*What is expected:* Begin at the line containing "Előző cikk (38, 2261)" in the data below and go on through the line containing "Mapa del sitio (725, 2159)", repeating each line exactly; include both ends and no other line.

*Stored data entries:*
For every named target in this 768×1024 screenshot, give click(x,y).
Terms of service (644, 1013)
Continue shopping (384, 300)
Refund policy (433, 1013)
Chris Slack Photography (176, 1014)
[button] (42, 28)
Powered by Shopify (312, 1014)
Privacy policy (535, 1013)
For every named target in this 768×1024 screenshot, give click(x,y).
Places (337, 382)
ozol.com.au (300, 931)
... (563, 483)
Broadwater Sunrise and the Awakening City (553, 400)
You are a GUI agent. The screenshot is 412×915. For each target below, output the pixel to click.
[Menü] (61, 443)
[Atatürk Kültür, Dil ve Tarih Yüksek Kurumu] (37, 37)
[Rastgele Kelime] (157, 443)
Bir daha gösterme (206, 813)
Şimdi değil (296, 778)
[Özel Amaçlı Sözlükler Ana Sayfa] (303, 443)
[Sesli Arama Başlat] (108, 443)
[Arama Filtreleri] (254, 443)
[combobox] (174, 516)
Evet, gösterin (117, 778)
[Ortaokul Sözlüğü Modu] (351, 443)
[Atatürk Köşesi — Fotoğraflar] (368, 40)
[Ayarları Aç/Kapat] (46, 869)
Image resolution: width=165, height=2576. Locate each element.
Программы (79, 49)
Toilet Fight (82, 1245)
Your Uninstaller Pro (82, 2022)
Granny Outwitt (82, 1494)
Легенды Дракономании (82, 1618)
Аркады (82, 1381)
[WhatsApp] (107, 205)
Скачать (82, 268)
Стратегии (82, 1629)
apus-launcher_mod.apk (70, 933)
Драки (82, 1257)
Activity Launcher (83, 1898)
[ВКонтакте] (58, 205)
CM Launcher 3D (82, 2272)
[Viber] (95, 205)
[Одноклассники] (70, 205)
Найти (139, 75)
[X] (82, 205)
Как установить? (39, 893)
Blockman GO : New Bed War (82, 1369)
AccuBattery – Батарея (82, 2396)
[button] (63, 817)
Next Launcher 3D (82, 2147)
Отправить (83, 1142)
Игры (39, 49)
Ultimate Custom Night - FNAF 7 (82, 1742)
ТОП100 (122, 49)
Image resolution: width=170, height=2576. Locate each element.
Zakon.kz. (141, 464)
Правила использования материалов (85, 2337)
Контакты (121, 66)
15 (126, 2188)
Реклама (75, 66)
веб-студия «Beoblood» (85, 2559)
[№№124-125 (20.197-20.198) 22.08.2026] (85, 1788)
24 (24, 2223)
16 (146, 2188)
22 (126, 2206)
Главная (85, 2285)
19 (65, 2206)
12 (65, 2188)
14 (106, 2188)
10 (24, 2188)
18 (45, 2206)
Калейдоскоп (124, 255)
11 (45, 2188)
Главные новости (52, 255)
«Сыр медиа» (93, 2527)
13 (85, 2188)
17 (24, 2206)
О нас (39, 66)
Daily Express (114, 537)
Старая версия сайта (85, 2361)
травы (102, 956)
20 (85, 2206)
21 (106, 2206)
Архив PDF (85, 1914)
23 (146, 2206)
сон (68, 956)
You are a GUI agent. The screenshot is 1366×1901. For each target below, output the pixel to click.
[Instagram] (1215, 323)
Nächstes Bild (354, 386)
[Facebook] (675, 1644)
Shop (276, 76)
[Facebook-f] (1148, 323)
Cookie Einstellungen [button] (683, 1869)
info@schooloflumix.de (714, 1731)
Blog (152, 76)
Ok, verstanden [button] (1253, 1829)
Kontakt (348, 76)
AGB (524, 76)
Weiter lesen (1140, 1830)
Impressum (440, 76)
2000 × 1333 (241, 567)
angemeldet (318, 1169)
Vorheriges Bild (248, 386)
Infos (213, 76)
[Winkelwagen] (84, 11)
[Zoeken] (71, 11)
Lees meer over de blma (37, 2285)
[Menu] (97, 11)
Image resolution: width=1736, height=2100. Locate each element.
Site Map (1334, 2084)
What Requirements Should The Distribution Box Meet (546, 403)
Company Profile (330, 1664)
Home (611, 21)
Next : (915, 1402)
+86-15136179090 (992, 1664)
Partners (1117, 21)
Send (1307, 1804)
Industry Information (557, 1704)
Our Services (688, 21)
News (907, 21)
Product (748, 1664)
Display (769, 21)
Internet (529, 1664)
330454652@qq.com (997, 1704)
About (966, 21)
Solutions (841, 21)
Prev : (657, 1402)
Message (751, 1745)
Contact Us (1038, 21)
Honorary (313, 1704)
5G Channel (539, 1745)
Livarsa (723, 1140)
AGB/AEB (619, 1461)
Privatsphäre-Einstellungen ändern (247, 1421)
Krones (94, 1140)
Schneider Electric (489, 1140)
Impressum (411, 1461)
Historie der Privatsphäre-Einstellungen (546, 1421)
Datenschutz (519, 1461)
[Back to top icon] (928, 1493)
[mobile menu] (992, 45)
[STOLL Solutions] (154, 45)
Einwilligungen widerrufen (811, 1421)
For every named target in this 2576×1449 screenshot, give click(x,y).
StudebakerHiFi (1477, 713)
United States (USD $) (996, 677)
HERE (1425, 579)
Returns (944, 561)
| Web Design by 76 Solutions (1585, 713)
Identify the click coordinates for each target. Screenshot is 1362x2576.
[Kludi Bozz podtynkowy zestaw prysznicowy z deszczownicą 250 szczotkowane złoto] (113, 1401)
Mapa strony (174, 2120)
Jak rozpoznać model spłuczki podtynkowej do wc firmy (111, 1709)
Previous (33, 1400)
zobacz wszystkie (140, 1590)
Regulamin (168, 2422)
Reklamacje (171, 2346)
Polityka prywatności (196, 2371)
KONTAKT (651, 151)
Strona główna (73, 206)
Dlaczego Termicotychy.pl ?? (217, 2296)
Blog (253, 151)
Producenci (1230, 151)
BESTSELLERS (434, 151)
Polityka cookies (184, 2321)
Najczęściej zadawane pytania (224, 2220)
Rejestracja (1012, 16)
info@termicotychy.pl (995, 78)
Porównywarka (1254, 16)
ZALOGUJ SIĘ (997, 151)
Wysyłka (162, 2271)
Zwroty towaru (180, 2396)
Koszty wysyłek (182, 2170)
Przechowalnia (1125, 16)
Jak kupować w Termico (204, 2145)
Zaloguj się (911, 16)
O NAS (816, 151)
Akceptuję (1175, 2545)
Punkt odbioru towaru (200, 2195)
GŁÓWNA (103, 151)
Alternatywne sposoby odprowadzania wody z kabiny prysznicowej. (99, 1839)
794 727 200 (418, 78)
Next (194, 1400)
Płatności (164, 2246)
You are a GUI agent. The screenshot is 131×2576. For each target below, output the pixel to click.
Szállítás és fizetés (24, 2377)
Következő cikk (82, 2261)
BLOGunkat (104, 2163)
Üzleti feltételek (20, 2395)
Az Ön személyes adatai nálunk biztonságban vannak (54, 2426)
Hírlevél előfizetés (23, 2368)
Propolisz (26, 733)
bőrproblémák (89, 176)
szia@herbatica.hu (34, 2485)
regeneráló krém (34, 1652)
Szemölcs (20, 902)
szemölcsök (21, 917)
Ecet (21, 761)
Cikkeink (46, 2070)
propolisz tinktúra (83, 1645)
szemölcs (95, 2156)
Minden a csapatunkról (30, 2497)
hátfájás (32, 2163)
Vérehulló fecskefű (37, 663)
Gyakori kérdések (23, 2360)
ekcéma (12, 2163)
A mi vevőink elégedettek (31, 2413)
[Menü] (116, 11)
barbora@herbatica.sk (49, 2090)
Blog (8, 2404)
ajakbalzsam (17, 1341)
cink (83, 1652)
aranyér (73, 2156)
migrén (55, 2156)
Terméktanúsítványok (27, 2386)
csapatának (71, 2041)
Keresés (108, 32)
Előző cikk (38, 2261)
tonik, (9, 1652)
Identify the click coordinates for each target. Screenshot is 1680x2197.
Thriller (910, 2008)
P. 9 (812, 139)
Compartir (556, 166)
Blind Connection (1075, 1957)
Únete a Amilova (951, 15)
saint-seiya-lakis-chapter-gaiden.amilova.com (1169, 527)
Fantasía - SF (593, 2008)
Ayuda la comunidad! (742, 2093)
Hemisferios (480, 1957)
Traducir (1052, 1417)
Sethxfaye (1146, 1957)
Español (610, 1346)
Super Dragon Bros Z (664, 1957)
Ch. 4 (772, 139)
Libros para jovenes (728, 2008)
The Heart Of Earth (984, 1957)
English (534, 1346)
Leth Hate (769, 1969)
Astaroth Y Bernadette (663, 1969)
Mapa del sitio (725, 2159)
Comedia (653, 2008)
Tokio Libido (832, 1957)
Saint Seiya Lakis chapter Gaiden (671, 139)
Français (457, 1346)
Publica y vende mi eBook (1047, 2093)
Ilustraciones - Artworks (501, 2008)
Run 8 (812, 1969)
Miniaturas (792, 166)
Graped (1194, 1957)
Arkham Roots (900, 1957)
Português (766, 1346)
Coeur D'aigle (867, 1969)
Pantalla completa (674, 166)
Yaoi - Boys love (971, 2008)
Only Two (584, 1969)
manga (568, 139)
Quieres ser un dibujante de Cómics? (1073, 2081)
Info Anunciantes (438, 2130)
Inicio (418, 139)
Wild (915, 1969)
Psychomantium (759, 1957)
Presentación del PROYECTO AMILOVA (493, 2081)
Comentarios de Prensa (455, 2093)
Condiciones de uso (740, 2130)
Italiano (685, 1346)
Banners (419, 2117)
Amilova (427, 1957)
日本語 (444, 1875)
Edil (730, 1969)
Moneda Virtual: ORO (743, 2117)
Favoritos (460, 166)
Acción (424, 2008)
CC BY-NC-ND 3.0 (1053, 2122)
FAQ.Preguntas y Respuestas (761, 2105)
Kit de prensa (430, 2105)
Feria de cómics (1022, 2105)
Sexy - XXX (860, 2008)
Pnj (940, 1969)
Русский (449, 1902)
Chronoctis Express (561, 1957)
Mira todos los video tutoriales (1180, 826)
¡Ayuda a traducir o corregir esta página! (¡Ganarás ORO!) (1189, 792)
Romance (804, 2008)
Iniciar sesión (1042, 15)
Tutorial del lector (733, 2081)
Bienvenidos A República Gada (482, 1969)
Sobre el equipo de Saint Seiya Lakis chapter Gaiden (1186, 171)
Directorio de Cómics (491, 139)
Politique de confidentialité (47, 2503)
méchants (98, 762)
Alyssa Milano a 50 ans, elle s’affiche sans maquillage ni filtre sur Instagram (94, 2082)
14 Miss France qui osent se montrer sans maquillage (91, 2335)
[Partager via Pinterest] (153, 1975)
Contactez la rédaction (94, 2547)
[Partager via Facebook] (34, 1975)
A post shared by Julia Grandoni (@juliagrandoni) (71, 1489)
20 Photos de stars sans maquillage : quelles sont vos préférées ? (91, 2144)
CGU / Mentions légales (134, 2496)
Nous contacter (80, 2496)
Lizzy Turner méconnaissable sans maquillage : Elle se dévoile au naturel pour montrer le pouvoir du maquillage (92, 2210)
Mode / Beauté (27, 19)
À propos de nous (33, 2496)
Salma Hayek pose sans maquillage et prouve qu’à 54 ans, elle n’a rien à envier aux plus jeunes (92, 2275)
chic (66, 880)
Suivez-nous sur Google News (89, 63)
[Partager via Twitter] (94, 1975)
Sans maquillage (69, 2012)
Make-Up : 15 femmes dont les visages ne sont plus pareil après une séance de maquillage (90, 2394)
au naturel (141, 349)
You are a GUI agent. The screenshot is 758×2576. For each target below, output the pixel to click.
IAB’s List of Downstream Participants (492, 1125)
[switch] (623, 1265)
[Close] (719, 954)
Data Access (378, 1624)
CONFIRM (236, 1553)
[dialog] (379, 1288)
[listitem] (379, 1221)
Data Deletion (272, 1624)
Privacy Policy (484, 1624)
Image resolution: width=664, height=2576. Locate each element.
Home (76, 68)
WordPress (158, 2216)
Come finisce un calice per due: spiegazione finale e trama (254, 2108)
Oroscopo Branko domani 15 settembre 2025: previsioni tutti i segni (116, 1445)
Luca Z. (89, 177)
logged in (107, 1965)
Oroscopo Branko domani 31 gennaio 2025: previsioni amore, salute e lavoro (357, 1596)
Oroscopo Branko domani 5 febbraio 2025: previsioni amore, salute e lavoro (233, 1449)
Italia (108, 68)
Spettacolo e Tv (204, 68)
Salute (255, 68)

*Task output:*
Előző cikk (38, 2261)
tonik, (9, 1652)
Identify the click coordinates for each target. Screenshot is 1680x2197.
Thriller (910, 2008)
P. 9 (812, 139)
Compartir (556, 166)
Blind Connection (1075, 1957)
Únete a Amilova (951, 15)
saint-seiya-lakis-chapter-gaiden.amilova.com (1169, 527)
Fantasía - SF (593, 2008)
Ayuda la comunidad! (742, 2093)
Hemisferios (480, 1957)
Traducir (1052, 1417)
Sethxfaye (1146, 1957)
Español (610, 1346)
Super Dragon Bros Z (664, 1957)
Ch. 4 (772, 139)
Libros para jovenes (728, 2008)
The Heart Of Earth (984, 1957)
English (534, 1346)
Leth Hate (769, 1969)
Astaroth Y Bernadette (663, 1969)
Mapa del sitio (725, 2159)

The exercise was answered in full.